Il y a 15 ans, le 13 juin 2000, Pierre Guidoni nous quittait

guidonicouleurIl y a 15 ans, le 13 juin 2000, Pierre Guidoni nous quittait. Né en 1941, diplômé de sciences politiques, militant socialiste depuis 1962, animateur du CERES, député de l’Aude, secrétaire national aux affaires internationales du PS…, il était président de l’Office depuis 1997.

Nous lui avons rendu hommage dans un supplément spécial à notre mensuel L’OURS, téléchargeable ici.

Dans une brochure d’hommage éditée par le Parti socialiste était reproduit un texte de Pierre dans lequel il revenait sur le sens de son engagement socialiste. Nous le republions ci-dessous.

« Mais vous même, de quel lieu parlez-vous ? » Je suis socialiste. Je l’ai toujours été. Je n’ai jamais été que cela. J’ai adhéré à la SFIO en 1962, en un temps où ce n’était pas à la mode. J’aurais pu adhérer plus tôt : mais je m’étais beaucoup battu, comme tant d’autres, pour la paix et l’indépendance de l’Algérie et je ne voulais pas adhérer au parti de Robert Lacoste tant que la guerre durait.

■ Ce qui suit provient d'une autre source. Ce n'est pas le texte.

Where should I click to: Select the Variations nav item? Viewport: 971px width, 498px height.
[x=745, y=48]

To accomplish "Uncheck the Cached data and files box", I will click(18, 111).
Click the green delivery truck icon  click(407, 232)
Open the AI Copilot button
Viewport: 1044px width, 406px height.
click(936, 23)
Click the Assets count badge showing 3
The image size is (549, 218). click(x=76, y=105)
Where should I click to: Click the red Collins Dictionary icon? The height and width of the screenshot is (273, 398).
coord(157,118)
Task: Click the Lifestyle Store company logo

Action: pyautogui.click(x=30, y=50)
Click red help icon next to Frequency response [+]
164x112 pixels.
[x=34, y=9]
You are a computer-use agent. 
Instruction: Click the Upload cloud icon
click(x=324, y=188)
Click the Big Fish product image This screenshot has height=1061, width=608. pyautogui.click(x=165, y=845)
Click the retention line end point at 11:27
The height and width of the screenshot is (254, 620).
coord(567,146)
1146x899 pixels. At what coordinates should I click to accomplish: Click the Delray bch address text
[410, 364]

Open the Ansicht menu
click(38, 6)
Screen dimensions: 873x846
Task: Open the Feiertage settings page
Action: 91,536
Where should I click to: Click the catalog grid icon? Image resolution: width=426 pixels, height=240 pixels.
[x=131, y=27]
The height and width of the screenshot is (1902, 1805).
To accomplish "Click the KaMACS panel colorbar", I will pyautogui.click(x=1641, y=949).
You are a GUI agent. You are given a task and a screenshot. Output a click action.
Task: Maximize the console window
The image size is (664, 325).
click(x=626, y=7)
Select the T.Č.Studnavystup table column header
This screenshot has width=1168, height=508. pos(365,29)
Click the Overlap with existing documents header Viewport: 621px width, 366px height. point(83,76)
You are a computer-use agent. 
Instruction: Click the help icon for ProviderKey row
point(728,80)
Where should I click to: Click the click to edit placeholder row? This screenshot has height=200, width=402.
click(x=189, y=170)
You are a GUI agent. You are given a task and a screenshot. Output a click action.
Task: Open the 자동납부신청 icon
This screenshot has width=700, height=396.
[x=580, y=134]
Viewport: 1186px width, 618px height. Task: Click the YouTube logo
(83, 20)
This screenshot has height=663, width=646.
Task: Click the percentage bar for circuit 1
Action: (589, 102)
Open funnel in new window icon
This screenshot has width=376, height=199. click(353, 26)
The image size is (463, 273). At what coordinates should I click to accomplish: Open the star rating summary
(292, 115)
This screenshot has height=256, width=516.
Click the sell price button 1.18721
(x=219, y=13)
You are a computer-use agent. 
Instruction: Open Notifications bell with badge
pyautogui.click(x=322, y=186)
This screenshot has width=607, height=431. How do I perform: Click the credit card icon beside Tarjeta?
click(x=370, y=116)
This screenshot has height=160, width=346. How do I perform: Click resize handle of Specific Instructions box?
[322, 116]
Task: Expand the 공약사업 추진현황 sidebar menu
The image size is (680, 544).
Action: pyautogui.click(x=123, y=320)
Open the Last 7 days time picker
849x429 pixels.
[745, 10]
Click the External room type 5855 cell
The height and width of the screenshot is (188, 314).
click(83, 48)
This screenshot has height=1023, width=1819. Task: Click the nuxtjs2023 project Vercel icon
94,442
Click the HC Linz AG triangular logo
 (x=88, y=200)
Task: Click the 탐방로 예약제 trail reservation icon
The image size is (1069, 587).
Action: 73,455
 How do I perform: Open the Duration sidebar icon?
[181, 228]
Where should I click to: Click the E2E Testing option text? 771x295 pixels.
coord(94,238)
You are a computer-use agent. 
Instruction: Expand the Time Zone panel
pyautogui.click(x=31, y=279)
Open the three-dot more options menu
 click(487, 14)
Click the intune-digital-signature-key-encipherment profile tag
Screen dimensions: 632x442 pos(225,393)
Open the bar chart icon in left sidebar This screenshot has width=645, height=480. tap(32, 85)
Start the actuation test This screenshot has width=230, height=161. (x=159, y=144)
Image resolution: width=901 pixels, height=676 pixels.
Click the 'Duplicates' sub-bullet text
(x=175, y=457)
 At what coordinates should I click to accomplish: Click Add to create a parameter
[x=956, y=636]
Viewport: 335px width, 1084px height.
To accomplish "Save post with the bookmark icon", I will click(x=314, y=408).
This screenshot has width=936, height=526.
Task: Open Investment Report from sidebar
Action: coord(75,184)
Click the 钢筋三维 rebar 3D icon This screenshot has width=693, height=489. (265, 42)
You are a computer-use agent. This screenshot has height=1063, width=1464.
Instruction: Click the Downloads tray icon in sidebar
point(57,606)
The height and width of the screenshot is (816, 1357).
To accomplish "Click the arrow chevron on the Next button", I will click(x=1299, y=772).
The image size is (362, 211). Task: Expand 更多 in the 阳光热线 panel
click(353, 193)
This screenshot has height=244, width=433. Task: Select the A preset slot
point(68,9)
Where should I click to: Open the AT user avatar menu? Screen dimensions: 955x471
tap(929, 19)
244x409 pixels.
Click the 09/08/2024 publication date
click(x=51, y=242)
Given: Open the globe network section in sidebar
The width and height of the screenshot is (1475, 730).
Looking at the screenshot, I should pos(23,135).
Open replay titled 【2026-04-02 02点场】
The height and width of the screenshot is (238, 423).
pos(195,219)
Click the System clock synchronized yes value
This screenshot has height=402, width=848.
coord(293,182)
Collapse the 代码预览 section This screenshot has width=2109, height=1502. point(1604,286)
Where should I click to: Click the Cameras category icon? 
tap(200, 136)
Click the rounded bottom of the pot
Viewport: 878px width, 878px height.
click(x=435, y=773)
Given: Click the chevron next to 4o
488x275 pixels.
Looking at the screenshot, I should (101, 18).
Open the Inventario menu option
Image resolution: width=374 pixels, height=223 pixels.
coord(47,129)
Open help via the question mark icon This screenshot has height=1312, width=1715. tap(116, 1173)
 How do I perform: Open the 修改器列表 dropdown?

Lorsqu’elle fut finie, je n’hésitai pas. Je pensais qu’on ne fait sérieusement de la politique que dans les grands partis et qu’à gauche il n’y avait que deux traditions, celle de Lénine et celle de Jaurès. La plupart de ceux qui m’entouraient avait choisi Lénine et en tiraient, dans des sectes variées, des conséquences diverses. Ils jugeaient extravagant que l’on puisse être socialiste -on disait : “ Social démocrate ” – et s’en gaussaient sans retenue. Dix ans plus tard, ils m’invitaient à goûter les charmes du pluralisme et de la liberté d’expression, qui venaient de leur apparaître. Quinze ans plus tard, ils me conviaient à “ découvrir ” le goulag à travers Soljenistsyne. Vingt ans plus tard, à l’intérieur du PS, ils me donnaient des leçons d’orthodoxie mitterrandiste. Trente ans plus tard, ou presque, ils me reprochaient d’être trop patriote et ne comprenaient pas pourquoi j’étais si attaché à la République. Comment répondre ? L’essentiel, pour moi, c’étaient ces quelques phrases de Jaurès, lues très jeune, et jamais oubliées :

“  Le Socialisme suppose la France : il suppose la République. Et, de même que Blanqui disait à l’heure de l’invasion, avec un admirable cri de détresse, “ que deviendrions-nous si nous n’avions pas de patrie ? ”, nous nous redisons sans cesse “ que deviendrait donc le socialisme s’il n’y avait plus de France ? ” Le parti socialisme ne sera jamais tenté de commettre l’erreur funeste de ceux qui séparent la question sociale de la question politique. Il n’y a de justice sociale que par la liberté républicaine. Défendre la patrie et la République est pour nous le premier article de la Charte socialiste. Ni l’Angleterre, ni l’Allemagne n’ont, dans leur passé, une République démocratique comme celle qui fut proclamée en France en 1792. Au contraire, en France, le seul mot de République, tout plein de rêves grandioses des premières générations républicaines, contient à lui seul toutes les promesses d’égalité fraternelle. Il se peut qu’un jour prochain le vrai parti des républicains, celui qui ne se borne point à accepter la République comme un fait accompli et inévitable, mais comme la force nécessaire du droit, soit amené à se déclarer tout entier parti socialiste républicain. Il se peut que la République française s’appelle bientôt dans le monde une République socialiste. Pour ma part, je le désire et je le crois, car la Révolution française contient le socialisme tout entier. ”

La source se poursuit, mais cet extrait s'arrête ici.